__What you will do__
Write every entry out again exactly, please, and skip the pictures.

__Records from a dataset__
^^^^^^^^
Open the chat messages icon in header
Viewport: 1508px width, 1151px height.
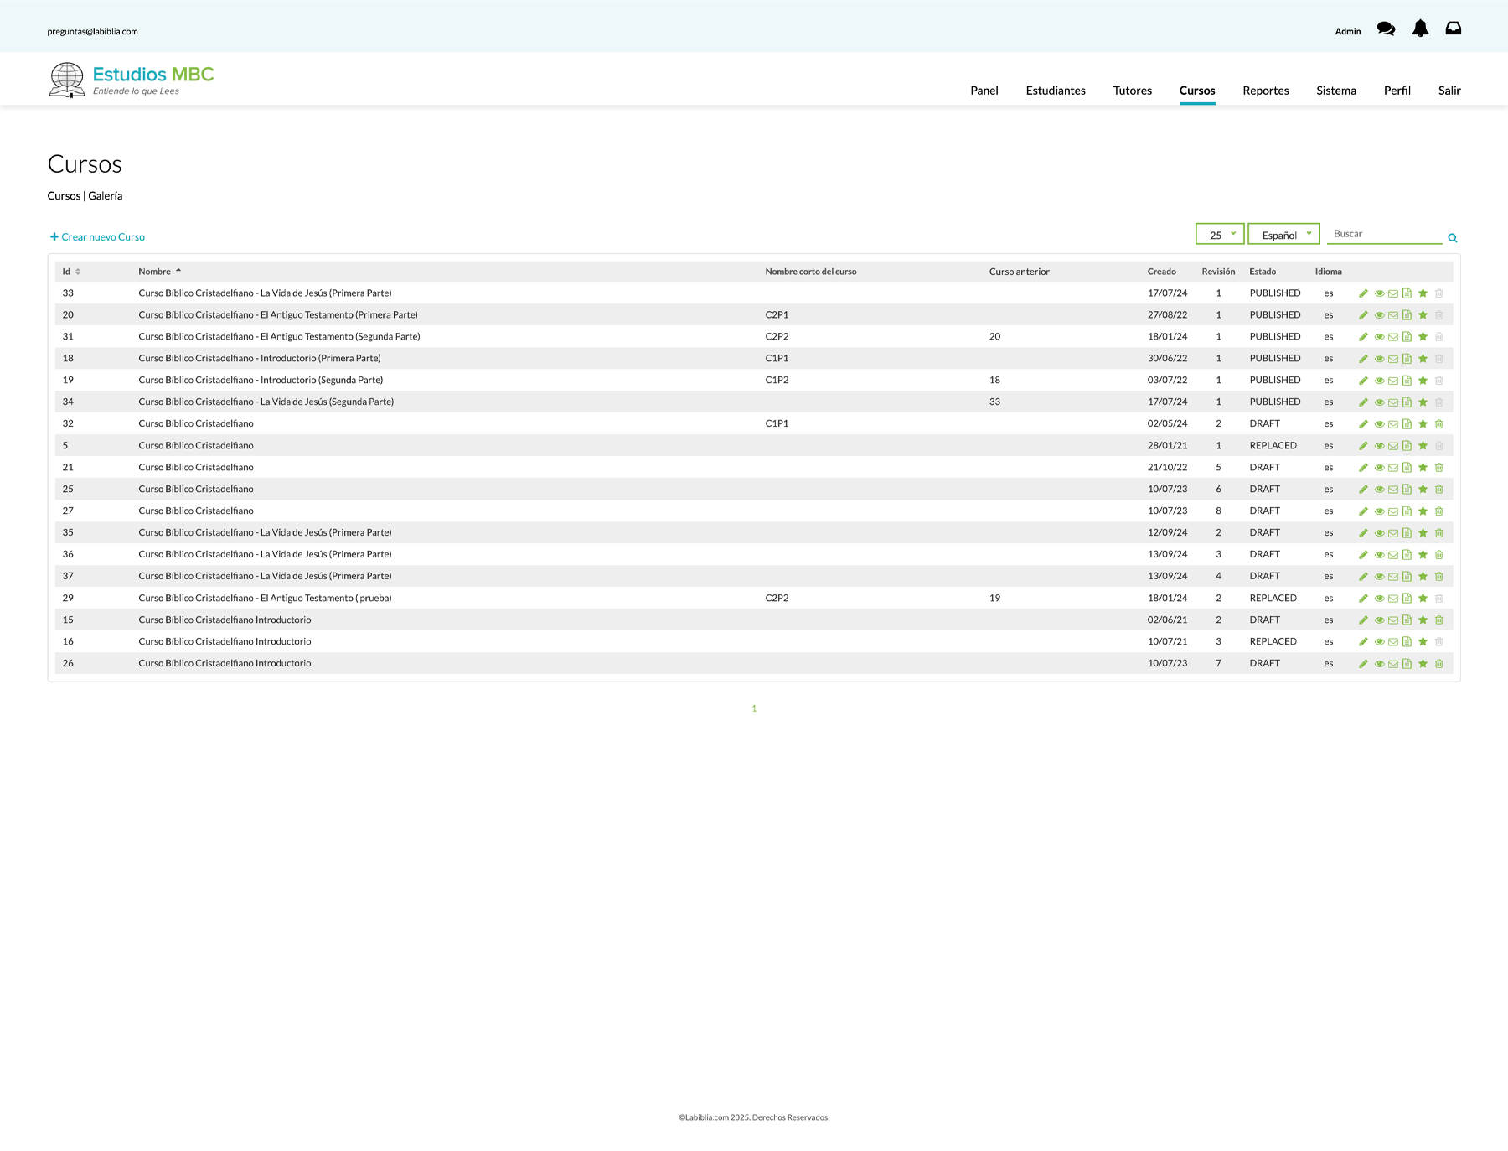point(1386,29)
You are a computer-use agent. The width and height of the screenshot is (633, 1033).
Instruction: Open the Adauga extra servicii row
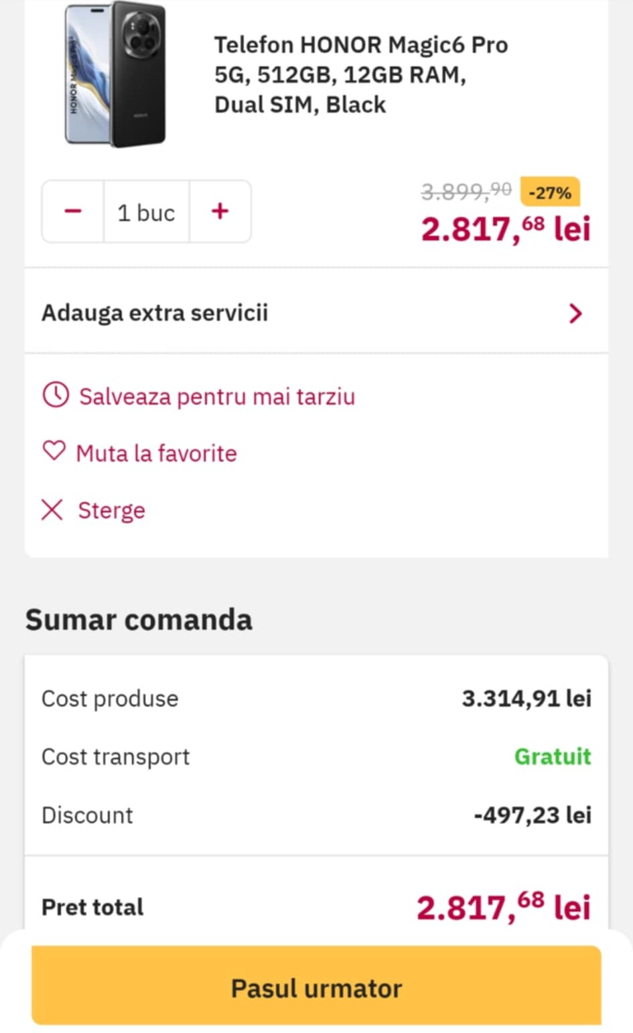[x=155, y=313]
^^^^^^^^
__Expected answer__
Open the chat messages icon in header
Viewport: 1508px width, 1151px height.
point(1386,29)
You are a computer-use agent. The width and height of the screenshot is (633, 1033).
Instruction: Open the Adauga extra servicii row
[x=155, y=313]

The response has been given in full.